Induction Chemotherapy for Sinonasal Squamous Cell Carcinoma

Ahmed S. Abdelmeguid
1   Department of Head and Neck Surgery, The University of Texas MD Anderson Cancer Center, Houston, Texas, United States
,
Watchareporn Teeramatwanich
1   Department of Head and Neck Surgery, The University of Texas MD Anderson Cancer Center, Houston, Texas, United States
,
Dianna Roberts
1   Department of Head and Neck Surgery, The University of Texas MD Anderson Cancer Center, Houston, Texas, United States
,
Merrill Kies
2   Department of Thoracic Head and Neck Medical Oncology, The University of Texas MD Anderson Cancer Center, Houston, Texas, United States
,
Michael E. Kupferman
1   Department of Head and Neck Surgery, The University of Texas MD Anderson Cancer Center, Houston, Texas, United States
,
Shirley Y. Su
1   Department of Head and Neck Surgery, The University of Texas MD Anderson Cancer Center, Houston, Texas, United States
,
Shaan M. Raza
3   Department of Neurosurgery, The University of Texas MD Anderson Cancer Center, Houston, Texas, United States
,
Franco DeMonte
3   Department of Neurosurgery, The University of Texas MD Anderson Cancer Center, Houston, Texas, United States
,
Ehab Y. Hanna
1   Department of Head and Neck Surgery, The University of Texas MD Anderson Cancer Center, Houston, Texas, United States
› Author Affiliations
Further Information

Publication History

Publication Date:
02 February 2018 (online)

 

Objective Squamous cell carcinoma is the most common type of sinonasal malignancy. Despite improvement in surgical resection and adjuvant therapy, which are considered the standard of care, the outcome for patients with locoregionally advanced disease is still poor. The aim of this study is to investigate the role of induction chemotherapy in patients with locoregionally advanced sinonasal squamous carcinoma and determine the oncologic outcomes in those patients.

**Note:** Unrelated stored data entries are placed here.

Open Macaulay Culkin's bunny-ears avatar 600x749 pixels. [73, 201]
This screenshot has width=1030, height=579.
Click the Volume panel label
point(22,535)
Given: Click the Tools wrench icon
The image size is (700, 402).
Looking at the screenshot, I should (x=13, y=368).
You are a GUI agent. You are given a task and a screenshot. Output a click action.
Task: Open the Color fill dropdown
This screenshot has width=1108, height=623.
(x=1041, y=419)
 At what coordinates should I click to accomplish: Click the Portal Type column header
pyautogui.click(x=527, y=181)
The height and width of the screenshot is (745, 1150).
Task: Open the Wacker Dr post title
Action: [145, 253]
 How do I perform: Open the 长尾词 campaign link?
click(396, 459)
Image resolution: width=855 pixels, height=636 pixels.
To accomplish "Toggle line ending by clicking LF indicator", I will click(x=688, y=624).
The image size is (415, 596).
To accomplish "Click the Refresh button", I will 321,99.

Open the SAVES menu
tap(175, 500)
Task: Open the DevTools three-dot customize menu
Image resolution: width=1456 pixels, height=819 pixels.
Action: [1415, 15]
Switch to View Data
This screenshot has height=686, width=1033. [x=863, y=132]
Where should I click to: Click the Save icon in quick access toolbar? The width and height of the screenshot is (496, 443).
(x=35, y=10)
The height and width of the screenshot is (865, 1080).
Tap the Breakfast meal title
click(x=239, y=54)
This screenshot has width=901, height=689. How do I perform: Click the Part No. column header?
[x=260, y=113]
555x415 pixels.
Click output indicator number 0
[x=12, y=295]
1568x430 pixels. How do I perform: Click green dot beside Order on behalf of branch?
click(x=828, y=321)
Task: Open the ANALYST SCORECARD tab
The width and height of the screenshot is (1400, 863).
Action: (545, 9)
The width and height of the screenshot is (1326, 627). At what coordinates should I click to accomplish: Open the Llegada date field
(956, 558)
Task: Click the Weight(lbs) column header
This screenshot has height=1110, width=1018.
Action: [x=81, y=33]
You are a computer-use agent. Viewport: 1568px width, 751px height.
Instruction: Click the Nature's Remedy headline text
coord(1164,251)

Methods A retrospective review of the medical records of 125 consecutive patients with previously untreated locoregionally advanced (stage III and IV) sinonasal squamous cell carcinoma who were treated in MD Anderson Cancer Center between 1988 and 2015 with induction chemotherapy for curative intent followed by definitive local therapy. Patient demographics, tumor staging, treatment details, and oncologic outcomes were reported. Primary outcome was the overall survival (OS) defined as time from diagnosis of the original disease till date of death. Our secondary endpoints were disease-specific survival (DSS) and organ preservation. Descriptive statistics were utilized, and Kaplan–Meier curve was utilized to assess survival.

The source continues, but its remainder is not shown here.